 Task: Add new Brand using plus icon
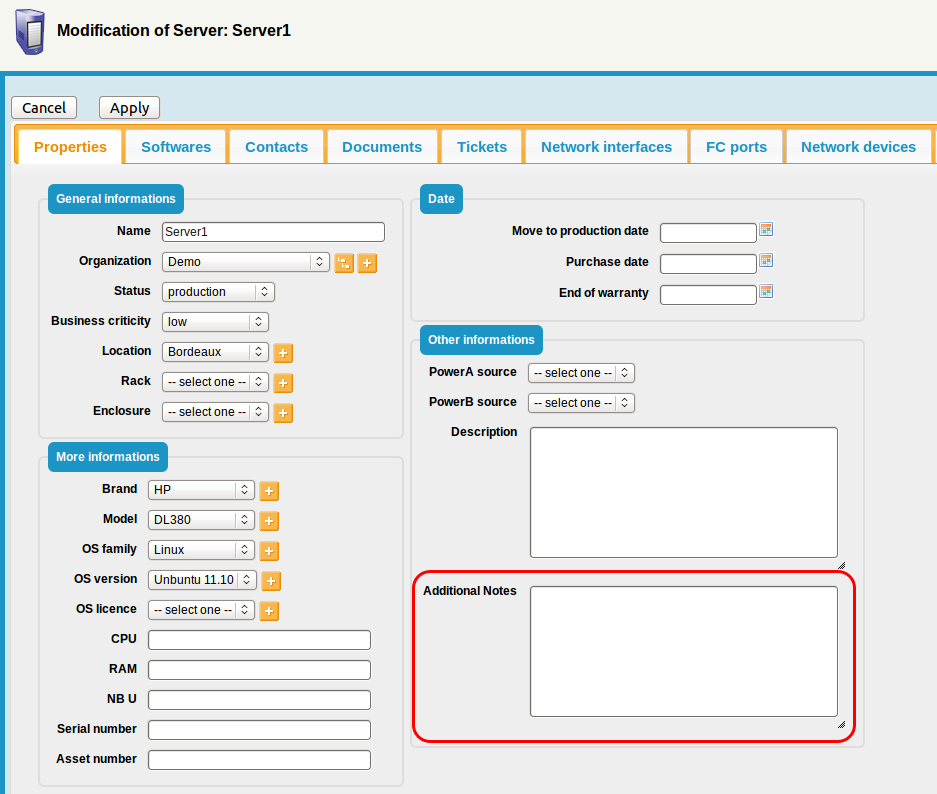[269, 491]
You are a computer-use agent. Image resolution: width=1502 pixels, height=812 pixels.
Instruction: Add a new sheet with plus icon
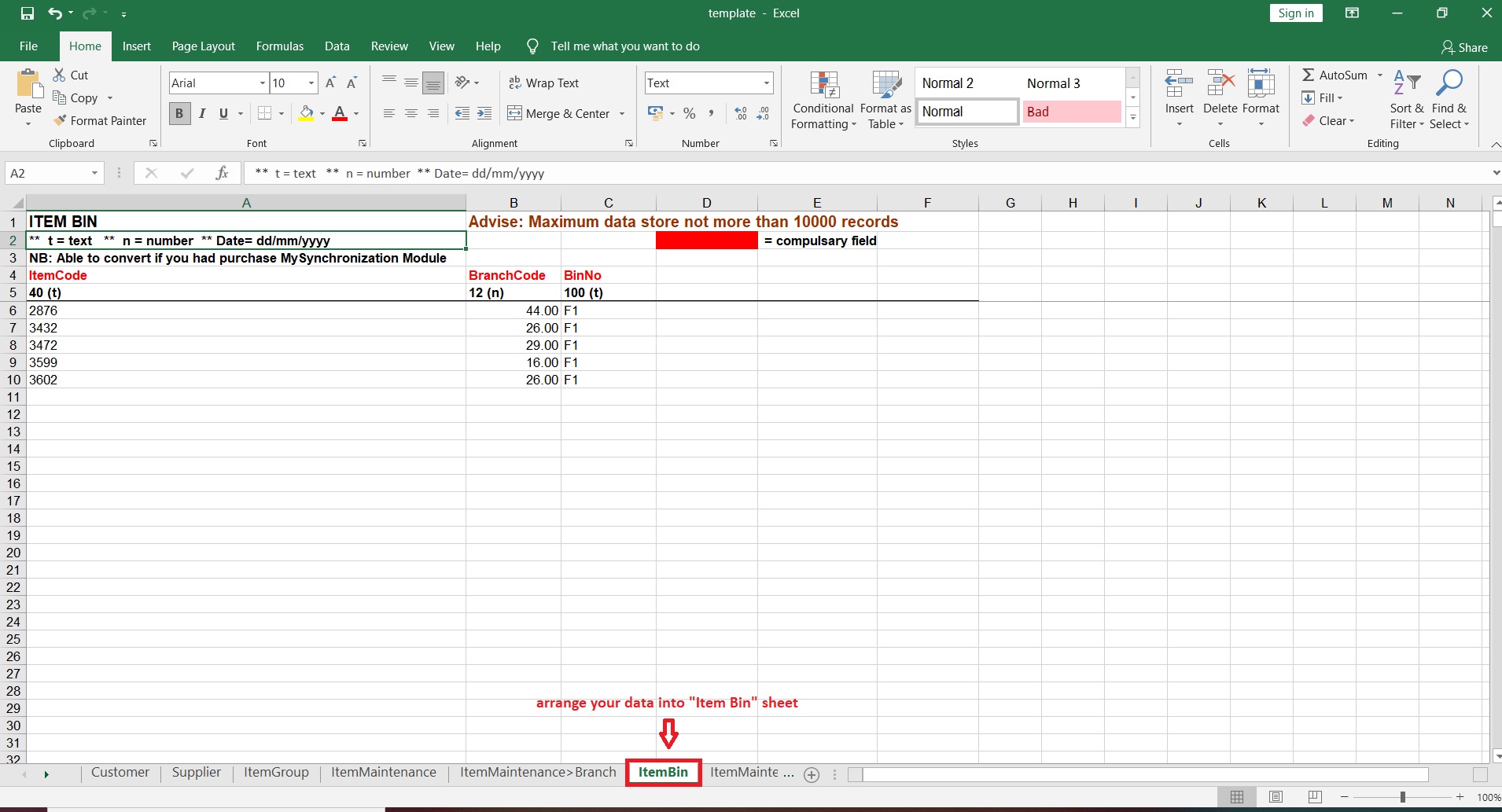tap(812, 775)
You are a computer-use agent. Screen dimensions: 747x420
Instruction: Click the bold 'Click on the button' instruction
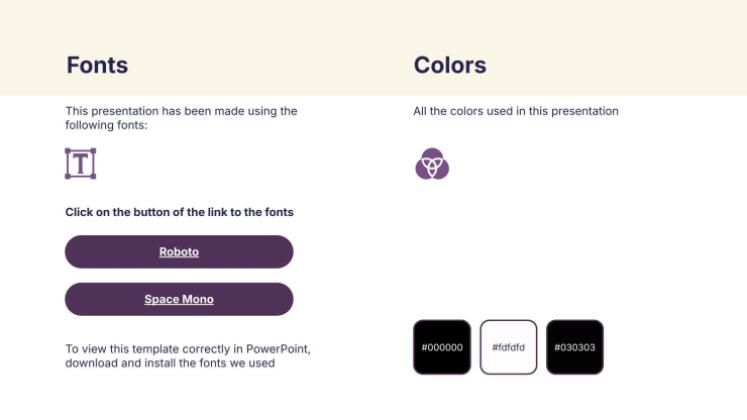pos(179,212)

**TASK REQUIREMENTS**
Copy the whole of the material above exactly, and exclude every picture.

**SOLUTION TO THE PROBLEM**
 Task: Add new Brand using plus icon
[269, 491]
You are a computer-use agent. Image resolution: width=1502 pixels, height=812 pixels.
Instruction: Add a new sheet with plus icon
tap(812, 775)
You are a computer-use agent. Screen dimensions: 747x420
Instruction: Click the bold 'Click on the button' instruction
pos(179,212)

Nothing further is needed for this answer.